I will tell you, this was not on my strength at all. I was a basket case. Seriously, I was a mental and emotional wreck. No, this was the Lord working in my life. This was Jesus's power being made perfect in my weakness. This was not me, this was Him! If there is any inspiration from this, it is from Him.....I did nothing at all to deserve or earn or make this happen. I simply followed what the Lord was telling me through TWS and through the Holy Spirit. I was being led through the barn and into the field.
I just do not want anyone thinking that I deserve any accolades or praise or was "good" in this. I was dreadful and disobedient. The only thing that I DID do--and frankly it was because I was too exhausted to do otherwise--was to allow myself to be led. I had no faith that it would work, I was just too tired to argue or think.

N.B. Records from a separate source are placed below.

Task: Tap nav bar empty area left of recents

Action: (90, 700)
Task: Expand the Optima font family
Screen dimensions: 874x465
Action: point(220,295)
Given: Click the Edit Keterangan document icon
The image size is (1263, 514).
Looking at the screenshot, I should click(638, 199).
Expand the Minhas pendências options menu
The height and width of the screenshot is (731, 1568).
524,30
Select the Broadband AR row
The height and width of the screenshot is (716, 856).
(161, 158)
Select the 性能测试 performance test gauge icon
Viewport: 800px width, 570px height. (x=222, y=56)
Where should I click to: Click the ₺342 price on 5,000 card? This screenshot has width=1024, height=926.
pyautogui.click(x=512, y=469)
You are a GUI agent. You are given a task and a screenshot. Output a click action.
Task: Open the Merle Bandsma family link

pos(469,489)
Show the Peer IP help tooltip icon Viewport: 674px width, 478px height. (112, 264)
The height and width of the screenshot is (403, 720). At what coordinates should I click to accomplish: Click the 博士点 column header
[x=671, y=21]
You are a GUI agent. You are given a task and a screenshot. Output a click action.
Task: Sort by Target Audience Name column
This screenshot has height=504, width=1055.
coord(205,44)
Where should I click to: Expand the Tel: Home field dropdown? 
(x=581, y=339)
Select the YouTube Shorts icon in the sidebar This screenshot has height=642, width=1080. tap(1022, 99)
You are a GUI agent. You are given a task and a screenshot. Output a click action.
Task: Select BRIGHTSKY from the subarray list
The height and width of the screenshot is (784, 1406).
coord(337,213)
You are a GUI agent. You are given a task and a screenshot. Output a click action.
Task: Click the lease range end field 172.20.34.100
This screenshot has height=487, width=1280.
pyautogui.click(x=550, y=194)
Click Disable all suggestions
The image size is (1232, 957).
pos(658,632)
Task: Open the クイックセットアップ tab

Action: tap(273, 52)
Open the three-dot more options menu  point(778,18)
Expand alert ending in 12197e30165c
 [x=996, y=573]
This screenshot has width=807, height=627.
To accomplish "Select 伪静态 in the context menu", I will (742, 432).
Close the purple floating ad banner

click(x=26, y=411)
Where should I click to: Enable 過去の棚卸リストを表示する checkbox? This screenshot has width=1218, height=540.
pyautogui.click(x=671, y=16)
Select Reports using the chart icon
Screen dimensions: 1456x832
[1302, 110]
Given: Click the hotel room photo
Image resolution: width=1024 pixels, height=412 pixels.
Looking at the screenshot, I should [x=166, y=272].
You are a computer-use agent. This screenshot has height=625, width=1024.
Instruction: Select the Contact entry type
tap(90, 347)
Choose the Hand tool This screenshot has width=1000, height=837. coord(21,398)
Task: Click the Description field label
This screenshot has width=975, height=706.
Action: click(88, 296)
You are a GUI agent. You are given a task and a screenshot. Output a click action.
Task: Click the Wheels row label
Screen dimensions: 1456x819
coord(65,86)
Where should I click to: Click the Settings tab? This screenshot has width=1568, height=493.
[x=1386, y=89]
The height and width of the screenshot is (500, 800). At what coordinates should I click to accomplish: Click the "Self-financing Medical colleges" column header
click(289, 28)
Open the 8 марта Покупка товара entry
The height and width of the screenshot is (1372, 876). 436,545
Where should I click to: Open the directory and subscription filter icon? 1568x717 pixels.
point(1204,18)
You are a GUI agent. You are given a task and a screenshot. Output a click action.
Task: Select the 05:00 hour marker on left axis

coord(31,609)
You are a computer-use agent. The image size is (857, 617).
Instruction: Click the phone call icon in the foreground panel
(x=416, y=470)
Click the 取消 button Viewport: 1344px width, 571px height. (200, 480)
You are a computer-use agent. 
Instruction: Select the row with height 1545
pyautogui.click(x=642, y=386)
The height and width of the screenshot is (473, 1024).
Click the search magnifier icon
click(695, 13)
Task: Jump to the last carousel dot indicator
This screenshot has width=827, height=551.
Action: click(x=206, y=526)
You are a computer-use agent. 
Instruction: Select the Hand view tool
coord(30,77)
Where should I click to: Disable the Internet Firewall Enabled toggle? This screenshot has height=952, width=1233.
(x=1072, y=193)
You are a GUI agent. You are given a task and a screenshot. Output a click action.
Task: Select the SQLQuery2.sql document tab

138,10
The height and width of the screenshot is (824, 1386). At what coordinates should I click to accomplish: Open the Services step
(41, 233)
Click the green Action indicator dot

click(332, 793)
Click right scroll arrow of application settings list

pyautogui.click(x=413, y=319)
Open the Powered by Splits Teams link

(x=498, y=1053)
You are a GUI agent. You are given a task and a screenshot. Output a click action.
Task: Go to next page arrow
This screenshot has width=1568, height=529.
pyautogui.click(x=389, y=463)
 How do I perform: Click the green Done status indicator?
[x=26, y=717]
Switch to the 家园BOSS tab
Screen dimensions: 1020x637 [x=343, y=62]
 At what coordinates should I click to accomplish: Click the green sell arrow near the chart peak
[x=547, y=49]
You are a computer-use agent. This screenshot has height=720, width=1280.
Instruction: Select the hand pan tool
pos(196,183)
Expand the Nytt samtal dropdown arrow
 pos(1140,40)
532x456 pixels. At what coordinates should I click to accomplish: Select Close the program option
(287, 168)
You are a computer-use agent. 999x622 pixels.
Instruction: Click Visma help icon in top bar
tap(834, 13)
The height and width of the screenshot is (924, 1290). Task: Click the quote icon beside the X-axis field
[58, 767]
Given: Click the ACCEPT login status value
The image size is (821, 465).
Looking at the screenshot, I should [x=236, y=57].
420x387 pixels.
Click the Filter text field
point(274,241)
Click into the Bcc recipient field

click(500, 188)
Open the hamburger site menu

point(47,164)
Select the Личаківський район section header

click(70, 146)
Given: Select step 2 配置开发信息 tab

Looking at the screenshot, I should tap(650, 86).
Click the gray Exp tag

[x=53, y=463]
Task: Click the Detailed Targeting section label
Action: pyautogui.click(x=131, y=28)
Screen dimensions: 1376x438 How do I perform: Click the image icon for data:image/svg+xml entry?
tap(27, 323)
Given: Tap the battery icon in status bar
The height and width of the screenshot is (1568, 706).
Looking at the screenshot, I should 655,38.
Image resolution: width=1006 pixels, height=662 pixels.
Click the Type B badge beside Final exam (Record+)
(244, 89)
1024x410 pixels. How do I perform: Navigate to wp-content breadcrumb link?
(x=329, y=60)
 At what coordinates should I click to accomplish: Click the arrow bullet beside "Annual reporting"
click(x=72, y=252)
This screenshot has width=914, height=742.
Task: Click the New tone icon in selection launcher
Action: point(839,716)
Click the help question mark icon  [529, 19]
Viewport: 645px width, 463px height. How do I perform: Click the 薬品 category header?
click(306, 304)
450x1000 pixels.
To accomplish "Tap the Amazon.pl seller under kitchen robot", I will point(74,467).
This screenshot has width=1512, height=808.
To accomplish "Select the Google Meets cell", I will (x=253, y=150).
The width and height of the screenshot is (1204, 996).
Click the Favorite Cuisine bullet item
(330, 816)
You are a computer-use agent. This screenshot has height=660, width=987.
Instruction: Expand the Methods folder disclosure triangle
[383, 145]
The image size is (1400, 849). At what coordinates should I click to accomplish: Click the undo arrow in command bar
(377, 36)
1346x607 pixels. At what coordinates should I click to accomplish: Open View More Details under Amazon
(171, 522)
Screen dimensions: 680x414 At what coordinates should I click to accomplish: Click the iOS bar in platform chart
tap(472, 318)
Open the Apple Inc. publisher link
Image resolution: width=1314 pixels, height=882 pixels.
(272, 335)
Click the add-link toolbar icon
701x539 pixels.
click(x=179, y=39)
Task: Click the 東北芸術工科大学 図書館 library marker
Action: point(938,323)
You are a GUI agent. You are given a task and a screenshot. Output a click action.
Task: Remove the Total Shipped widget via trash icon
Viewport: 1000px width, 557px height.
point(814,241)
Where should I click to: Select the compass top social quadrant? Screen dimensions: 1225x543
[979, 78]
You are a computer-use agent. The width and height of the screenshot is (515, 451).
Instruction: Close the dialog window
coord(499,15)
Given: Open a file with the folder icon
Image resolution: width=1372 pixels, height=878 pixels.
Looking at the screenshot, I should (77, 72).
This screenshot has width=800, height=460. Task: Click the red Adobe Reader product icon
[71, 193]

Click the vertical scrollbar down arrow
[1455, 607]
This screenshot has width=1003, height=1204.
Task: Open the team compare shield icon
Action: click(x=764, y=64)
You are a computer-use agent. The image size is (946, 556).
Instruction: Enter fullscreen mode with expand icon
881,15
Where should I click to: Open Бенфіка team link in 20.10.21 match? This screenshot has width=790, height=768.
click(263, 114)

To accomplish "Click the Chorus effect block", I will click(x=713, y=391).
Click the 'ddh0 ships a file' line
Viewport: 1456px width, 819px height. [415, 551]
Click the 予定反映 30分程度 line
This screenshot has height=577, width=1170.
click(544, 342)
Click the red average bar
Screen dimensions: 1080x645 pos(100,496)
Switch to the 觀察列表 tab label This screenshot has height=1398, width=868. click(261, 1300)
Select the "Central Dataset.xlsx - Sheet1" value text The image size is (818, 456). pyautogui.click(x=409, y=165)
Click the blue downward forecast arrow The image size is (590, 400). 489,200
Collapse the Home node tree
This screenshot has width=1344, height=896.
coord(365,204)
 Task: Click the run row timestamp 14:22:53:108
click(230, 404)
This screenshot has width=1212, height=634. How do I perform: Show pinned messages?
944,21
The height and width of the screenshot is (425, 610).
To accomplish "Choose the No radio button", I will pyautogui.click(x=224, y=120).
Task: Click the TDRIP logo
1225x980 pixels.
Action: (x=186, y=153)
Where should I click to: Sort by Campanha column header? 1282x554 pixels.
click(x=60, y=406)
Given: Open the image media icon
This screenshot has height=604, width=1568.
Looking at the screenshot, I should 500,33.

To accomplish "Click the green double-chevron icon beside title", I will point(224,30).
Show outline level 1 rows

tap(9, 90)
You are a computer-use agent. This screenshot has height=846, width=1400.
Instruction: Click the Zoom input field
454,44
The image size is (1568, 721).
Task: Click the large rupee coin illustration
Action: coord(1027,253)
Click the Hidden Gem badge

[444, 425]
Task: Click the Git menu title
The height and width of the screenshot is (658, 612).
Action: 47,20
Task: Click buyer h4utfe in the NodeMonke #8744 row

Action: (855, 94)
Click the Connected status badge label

My dear sisters, pray for me. TBH, I am still afraid that this lesson will not stick and I DESPERATELY want it to. The thing is that when I am right in the Lord, when I have peace, I have PEACE! I get it! It makes sense! But it is hard to smell the sweet grass when I am focusing on the fire. I can't say "I am NOT going to focus on the fire" because that is still focusing on the fire. It is like telling someone "DON'T look down!"--well what is the very first thing they do? LOOK DOWN!
Please pray that I will turn my back to the fire and not be tempted to "peek"! Please let's pray for all of us, because we all, at some points in our lives, have this battle about something. It might be when we cannot find a mate. We might not be able to have children. We might be located somewhere we do not want to be. We might have a death in the family or be facing an illness. We probably all will find something that wears at our soul when we know we want peace and need peace. Lots of spiritual attacks, slings and arrows, will be focused on our attempts at resting in the Lord. Sometimes our battle is not to race in and fight, but just to stand, as it says in Ephesians.
God bless and keep you, dear sisters!